━━━━━ Extracted material ━━━━━

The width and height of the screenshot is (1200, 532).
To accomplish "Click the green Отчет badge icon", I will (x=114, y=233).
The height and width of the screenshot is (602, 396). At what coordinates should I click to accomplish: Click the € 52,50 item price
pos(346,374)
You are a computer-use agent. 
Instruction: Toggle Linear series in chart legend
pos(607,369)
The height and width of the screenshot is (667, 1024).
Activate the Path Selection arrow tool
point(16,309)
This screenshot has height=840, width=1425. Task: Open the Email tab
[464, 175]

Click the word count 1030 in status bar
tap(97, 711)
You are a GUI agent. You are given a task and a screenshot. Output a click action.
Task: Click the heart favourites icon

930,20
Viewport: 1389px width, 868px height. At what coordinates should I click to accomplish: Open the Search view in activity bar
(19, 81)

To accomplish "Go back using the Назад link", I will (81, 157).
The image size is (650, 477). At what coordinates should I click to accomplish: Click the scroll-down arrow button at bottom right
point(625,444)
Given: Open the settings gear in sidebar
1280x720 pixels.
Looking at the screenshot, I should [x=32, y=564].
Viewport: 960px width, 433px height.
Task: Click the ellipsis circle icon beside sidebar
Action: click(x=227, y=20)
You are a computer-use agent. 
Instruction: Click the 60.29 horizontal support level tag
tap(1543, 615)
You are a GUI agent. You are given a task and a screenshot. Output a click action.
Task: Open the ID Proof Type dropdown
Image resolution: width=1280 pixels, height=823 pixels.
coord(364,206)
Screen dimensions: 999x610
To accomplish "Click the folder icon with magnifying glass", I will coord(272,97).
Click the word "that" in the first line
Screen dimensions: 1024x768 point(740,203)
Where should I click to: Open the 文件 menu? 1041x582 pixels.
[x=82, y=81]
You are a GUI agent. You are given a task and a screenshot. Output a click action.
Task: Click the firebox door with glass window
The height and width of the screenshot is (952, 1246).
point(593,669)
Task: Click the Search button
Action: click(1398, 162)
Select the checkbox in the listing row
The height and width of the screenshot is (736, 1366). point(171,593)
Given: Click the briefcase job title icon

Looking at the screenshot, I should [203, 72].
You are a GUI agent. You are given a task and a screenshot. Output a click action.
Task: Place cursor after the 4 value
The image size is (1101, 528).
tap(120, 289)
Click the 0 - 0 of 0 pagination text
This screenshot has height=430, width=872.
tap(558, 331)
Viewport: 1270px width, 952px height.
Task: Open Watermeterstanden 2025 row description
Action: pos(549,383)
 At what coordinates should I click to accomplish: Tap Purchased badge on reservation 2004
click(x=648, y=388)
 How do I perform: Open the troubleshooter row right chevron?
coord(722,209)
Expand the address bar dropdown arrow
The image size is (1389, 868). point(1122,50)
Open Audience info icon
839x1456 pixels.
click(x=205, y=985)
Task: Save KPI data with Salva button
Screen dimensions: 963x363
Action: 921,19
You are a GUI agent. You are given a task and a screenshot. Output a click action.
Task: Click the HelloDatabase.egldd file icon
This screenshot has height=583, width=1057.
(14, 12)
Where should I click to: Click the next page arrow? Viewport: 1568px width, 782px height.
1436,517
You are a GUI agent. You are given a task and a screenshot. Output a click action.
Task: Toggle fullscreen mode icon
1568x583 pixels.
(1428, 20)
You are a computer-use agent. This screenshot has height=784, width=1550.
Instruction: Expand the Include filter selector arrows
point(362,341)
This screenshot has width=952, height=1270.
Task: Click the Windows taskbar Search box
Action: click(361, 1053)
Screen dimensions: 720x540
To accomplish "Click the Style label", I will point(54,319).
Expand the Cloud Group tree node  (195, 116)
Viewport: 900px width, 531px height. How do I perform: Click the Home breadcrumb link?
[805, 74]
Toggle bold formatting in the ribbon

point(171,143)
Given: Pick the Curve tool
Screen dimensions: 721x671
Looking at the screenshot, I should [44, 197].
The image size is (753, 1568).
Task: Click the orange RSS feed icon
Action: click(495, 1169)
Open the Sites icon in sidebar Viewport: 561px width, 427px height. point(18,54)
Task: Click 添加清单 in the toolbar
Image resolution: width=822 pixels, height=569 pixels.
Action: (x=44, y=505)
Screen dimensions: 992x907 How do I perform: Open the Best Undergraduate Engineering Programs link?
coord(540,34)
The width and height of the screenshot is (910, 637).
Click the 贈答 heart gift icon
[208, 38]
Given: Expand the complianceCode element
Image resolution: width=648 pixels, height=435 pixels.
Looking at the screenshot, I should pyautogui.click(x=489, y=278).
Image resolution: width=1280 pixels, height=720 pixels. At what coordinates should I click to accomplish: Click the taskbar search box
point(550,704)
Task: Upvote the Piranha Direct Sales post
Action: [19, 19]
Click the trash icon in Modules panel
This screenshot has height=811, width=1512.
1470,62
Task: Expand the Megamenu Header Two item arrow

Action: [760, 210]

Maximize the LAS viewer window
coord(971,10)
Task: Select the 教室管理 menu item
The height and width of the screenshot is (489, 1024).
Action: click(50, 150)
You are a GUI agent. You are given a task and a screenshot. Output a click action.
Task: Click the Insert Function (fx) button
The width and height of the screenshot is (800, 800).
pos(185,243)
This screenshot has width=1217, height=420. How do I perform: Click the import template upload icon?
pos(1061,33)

━━━━━

■ What you should do ■
Repeat the listing from the line with "Where should I click to: Open" to the line with "Action: click(1398, 162)", both included, with nothing changed.

■ Exercise solution ■
Where should I click to: Open the 文件 menu? 1041x582 pixels.
[x=82, y=81]
You are a GUI agent. You are given a task and a screenshot. Output a click action.
Task: Click the firebox door with glass window
The height and width of the screenshot is (952, 1246).
point(593,669)
Task: Click the Search button
Action: click(1398, 162)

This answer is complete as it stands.